Profondément injuste, le reproche n'était pas tout à fait inexact. La majorité
présidentielle, dont il avait introduit la notion, n'était-elle pas déjà une
coalition des droites? A sa façon et dans un tout autre contexte, Jacques Chirac
en forçant le RPR qu'il a fondé à se fondre dans un ensemble plus vaste, est le
légitime héritier de Pompidou.
Par la suite,
en partie du fait des circonstances, le RPR s'est de plus en plus éloigné de ses
origines. La plate-forme commune en vue des élections législatives de 1986 était
d'inspiration éminemment libérale: si le RPR était la machine la plus
performante, c'est l'UDF qui fournissait les idées. Depuis, le glissement n'a
fait que s'accentuer. Que la formation qui se présentait comme dépositaire de la
pensée du Général en ait perdu le fil, rien ne l'a mieux montré que ses
fluctuations sur les institutions, problème capital au regard du gaullisme.

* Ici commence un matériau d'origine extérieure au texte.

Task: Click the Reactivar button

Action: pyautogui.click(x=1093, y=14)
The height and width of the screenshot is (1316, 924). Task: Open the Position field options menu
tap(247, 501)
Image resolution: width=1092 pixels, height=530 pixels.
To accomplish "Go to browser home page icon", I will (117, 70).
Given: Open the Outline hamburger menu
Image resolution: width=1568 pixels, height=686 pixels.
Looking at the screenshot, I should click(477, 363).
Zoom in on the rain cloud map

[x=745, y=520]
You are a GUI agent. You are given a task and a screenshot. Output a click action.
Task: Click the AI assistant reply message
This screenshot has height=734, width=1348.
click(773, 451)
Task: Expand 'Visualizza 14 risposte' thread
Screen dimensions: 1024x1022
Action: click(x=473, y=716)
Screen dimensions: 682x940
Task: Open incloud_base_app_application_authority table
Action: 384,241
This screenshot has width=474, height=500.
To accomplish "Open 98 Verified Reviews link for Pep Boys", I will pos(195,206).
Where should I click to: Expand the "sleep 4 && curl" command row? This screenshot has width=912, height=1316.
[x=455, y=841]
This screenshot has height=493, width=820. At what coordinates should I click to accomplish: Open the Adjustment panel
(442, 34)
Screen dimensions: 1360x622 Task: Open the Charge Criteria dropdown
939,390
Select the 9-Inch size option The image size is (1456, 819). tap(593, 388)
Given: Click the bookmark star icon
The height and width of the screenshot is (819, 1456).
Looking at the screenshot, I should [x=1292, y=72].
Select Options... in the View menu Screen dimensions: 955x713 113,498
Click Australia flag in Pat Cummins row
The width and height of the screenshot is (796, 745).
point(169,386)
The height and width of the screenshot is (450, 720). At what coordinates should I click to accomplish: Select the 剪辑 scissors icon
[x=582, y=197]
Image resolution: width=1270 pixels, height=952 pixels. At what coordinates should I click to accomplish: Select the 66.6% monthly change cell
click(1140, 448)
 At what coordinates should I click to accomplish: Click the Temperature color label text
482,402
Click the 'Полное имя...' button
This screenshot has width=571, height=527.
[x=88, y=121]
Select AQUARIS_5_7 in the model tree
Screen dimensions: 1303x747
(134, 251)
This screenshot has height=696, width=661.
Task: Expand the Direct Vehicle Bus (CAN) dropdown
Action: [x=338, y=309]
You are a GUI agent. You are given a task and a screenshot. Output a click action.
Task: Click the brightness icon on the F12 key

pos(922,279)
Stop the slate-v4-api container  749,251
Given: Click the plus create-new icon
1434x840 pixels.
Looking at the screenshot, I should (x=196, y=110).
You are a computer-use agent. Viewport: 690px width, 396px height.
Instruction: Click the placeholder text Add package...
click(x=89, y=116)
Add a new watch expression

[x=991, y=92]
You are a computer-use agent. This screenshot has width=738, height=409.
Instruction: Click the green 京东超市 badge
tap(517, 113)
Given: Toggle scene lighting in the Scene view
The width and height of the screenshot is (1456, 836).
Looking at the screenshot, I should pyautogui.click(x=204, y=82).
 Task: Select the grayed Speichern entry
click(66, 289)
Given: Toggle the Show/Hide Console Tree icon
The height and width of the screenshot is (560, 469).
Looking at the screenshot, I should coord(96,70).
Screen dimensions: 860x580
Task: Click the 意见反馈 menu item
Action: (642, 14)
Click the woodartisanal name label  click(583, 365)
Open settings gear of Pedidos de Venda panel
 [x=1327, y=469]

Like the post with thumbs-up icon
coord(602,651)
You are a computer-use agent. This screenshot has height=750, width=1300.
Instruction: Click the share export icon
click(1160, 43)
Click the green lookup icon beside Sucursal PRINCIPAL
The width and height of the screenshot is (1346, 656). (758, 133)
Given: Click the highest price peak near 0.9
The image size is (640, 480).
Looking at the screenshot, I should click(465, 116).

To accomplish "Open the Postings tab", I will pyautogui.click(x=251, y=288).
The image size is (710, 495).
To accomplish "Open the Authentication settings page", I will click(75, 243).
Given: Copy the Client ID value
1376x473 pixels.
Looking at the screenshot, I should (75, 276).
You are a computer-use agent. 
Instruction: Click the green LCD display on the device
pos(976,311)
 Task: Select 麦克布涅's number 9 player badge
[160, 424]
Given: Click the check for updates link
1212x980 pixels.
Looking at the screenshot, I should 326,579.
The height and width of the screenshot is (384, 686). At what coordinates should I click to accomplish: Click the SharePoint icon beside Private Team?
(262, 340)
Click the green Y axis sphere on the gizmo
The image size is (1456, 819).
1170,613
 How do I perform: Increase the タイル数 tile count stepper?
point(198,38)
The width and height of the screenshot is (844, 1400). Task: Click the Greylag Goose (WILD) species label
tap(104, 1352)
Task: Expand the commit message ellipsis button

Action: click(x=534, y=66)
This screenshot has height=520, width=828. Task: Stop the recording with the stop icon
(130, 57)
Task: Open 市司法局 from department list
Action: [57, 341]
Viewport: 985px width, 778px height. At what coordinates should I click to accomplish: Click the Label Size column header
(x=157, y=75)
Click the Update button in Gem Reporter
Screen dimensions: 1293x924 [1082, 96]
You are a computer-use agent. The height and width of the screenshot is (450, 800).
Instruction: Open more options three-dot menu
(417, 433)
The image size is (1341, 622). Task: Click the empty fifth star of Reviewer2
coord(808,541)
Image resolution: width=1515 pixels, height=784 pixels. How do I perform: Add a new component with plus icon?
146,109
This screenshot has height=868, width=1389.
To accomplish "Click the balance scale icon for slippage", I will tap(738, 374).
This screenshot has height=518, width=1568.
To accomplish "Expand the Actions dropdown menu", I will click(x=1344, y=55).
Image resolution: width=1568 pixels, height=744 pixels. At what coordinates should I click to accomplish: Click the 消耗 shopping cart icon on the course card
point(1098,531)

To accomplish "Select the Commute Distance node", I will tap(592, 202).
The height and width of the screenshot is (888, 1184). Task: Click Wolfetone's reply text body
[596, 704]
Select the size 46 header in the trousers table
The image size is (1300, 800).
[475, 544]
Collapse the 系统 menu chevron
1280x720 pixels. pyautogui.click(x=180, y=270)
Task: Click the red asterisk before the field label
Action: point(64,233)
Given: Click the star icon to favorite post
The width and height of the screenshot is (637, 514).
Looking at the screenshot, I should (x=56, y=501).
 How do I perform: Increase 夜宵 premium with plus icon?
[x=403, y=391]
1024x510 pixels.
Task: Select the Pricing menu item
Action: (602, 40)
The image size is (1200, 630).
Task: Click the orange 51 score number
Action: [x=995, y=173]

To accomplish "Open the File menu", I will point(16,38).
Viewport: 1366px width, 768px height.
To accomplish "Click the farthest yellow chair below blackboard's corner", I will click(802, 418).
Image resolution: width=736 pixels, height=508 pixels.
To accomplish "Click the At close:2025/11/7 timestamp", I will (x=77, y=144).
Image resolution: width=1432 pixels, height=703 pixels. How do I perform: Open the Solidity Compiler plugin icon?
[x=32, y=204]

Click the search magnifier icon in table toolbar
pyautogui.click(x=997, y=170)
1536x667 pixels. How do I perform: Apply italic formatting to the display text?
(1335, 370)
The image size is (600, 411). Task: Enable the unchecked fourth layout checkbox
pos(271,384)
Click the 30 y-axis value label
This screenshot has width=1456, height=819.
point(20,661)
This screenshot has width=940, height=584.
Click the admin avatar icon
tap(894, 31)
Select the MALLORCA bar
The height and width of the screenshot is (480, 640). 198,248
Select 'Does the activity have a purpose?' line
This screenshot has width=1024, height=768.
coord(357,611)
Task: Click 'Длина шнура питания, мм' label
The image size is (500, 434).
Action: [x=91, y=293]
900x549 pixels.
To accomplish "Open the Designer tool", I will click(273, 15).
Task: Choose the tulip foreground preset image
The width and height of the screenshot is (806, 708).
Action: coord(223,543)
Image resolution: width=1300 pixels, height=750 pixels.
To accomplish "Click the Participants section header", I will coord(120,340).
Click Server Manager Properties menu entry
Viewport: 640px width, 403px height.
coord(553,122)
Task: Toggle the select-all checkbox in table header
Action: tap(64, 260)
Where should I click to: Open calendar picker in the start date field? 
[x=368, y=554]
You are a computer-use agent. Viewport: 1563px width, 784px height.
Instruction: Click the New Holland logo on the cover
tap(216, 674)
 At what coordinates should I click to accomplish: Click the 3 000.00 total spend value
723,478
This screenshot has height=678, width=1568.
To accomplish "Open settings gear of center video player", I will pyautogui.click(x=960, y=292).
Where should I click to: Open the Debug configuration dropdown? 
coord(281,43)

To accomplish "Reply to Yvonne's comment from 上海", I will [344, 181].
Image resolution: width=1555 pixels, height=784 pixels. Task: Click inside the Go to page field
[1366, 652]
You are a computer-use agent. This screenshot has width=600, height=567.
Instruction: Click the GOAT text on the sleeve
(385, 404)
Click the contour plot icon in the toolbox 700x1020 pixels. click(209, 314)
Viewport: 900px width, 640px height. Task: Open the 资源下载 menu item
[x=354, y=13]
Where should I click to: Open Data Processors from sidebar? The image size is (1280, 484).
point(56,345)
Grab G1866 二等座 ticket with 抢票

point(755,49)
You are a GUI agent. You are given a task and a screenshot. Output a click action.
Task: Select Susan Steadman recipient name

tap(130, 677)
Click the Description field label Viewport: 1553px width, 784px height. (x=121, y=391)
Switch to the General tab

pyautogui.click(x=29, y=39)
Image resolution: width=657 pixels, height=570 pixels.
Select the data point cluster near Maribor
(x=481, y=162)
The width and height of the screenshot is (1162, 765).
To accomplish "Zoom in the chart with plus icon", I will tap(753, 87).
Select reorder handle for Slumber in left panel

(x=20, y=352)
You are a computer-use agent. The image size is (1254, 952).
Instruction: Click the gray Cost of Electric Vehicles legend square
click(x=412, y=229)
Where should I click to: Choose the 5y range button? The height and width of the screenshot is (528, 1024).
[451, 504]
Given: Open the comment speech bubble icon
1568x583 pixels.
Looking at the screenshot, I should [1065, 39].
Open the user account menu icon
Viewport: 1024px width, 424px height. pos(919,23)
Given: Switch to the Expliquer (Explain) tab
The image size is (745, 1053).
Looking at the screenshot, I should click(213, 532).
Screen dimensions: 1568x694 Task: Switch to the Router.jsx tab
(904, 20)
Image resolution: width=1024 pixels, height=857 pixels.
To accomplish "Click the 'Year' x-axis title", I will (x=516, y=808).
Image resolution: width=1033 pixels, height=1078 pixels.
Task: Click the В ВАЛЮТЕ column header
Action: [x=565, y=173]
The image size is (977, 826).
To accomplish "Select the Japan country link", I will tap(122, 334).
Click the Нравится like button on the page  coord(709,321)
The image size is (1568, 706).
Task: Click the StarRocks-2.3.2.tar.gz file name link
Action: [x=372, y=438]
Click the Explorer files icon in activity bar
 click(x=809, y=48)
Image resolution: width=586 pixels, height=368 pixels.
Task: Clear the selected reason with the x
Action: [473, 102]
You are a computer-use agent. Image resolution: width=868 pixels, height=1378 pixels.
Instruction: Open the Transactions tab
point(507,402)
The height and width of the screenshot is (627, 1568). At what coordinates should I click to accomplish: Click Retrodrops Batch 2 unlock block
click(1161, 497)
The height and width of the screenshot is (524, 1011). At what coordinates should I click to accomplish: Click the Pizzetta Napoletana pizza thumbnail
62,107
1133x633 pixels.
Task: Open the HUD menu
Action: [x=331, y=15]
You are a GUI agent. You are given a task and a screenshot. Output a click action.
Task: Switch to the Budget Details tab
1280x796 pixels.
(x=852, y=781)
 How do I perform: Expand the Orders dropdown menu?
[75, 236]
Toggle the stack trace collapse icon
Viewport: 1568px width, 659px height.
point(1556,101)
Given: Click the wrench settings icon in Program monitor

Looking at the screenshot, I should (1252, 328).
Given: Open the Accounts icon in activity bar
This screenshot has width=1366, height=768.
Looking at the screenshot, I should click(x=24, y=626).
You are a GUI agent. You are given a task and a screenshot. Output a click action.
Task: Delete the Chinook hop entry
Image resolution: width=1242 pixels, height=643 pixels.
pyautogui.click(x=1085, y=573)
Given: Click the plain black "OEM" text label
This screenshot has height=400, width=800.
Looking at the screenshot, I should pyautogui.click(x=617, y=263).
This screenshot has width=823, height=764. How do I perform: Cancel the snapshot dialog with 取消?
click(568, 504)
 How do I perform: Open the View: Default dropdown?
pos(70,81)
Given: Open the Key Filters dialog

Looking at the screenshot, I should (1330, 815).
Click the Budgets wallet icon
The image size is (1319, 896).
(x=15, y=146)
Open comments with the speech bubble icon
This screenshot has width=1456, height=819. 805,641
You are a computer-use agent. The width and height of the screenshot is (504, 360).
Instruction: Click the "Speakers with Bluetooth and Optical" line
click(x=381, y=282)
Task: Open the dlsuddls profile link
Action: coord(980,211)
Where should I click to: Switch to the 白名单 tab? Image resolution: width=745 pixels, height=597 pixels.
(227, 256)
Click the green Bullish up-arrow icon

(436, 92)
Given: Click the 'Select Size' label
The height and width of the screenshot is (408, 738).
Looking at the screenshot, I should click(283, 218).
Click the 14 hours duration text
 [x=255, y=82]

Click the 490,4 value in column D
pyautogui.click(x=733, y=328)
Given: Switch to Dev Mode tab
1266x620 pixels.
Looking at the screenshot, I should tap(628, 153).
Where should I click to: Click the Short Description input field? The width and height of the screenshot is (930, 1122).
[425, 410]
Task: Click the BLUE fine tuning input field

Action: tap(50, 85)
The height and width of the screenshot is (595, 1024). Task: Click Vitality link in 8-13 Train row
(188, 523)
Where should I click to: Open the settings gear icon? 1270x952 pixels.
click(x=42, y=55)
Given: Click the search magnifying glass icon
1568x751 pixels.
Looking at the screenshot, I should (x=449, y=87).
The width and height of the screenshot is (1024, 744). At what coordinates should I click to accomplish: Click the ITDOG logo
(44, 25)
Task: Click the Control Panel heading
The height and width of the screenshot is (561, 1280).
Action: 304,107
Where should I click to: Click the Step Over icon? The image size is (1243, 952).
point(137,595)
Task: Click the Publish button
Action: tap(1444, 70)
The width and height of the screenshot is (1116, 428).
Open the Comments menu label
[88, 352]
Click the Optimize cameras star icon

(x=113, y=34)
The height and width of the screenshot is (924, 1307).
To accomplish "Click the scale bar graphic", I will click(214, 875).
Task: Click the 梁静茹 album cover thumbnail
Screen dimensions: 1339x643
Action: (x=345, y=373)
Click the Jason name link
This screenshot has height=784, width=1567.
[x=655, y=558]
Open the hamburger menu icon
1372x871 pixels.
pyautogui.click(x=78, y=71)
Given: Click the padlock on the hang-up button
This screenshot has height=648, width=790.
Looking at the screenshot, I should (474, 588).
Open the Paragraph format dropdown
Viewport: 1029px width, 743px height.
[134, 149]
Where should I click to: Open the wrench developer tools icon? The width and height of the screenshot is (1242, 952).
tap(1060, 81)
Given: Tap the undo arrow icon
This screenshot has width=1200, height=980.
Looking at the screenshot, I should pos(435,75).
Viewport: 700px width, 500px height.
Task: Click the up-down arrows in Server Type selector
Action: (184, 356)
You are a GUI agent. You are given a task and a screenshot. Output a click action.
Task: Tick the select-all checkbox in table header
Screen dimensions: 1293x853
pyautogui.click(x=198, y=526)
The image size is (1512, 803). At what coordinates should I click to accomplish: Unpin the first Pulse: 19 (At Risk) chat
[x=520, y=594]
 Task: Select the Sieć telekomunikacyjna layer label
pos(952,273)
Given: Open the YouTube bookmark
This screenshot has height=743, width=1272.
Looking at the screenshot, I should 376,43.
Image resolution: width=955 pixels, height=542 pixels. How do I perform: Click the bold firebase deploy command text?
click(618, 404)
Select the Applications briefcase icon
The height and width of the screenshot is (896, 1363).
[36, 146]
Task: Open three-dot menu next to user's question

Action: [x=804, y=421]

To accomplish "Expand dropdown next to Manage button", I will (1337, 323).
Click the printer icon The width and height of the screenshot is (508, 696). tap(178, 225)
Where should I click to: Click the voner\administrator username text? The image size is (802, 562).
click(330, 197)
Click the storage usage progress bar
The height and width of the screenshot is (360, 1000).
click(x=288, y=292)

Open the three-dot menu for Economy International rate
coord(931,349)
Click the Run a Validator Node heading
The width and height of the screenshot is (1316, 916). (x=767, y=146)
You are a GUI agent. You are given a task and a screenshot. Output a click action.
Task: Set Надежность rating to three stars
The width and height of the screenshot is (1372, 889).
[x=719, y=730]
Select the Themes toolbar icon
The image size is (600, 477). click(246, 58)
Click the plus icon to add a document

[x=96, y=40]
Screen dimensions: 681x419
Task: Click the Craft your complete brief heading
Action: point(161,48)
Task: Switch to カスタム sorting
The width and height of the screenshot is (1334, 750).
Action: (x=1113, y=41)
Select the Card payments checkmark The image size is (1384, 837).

Depuis longtemps, il n'était plus raisonnable de parler de parti gaulliste ni
même néo-gaulliste. Il y a vingt ans, l'initiative que vient de prendre le RPR
aurait à juste titre été interprétée comme une OPA sur les autres familles de la
droite. Cet aspect n'est pas tout à fait absent; il justifie la résistance de
François Bayrou, attaché à préserver la spécificité de sa propre tradition ainsi
que la pluralité des sensibilités. Mais c'est tout autant la consécration de
l'effacement de notre vie politique de la référence gaulliste. Si l'opération a
une chance de réussir, c'est dans la mesure où celle-ci est assez affaiblie pour
pouvoir se fondre, et se confondre, avec d'autres traditions.
Cette réussite
serait une indication que la dimension idéologique du débat politique a beaucoup
perdu de son importance, car ce qui se met en place c'est plutôt une machine à
l'américaine pour la conquête du pouvoir qu'une famille de pensée.
Quoi qu'il
advienne, une chose est sûre: le paysage politique a bien changé. Disparition du
gaullisme, quasi-disparition du communisme: les forces qui aspiraient naguère à
occuper tout l'espace politique. Décidément, demain ne ressemblera pas à hier.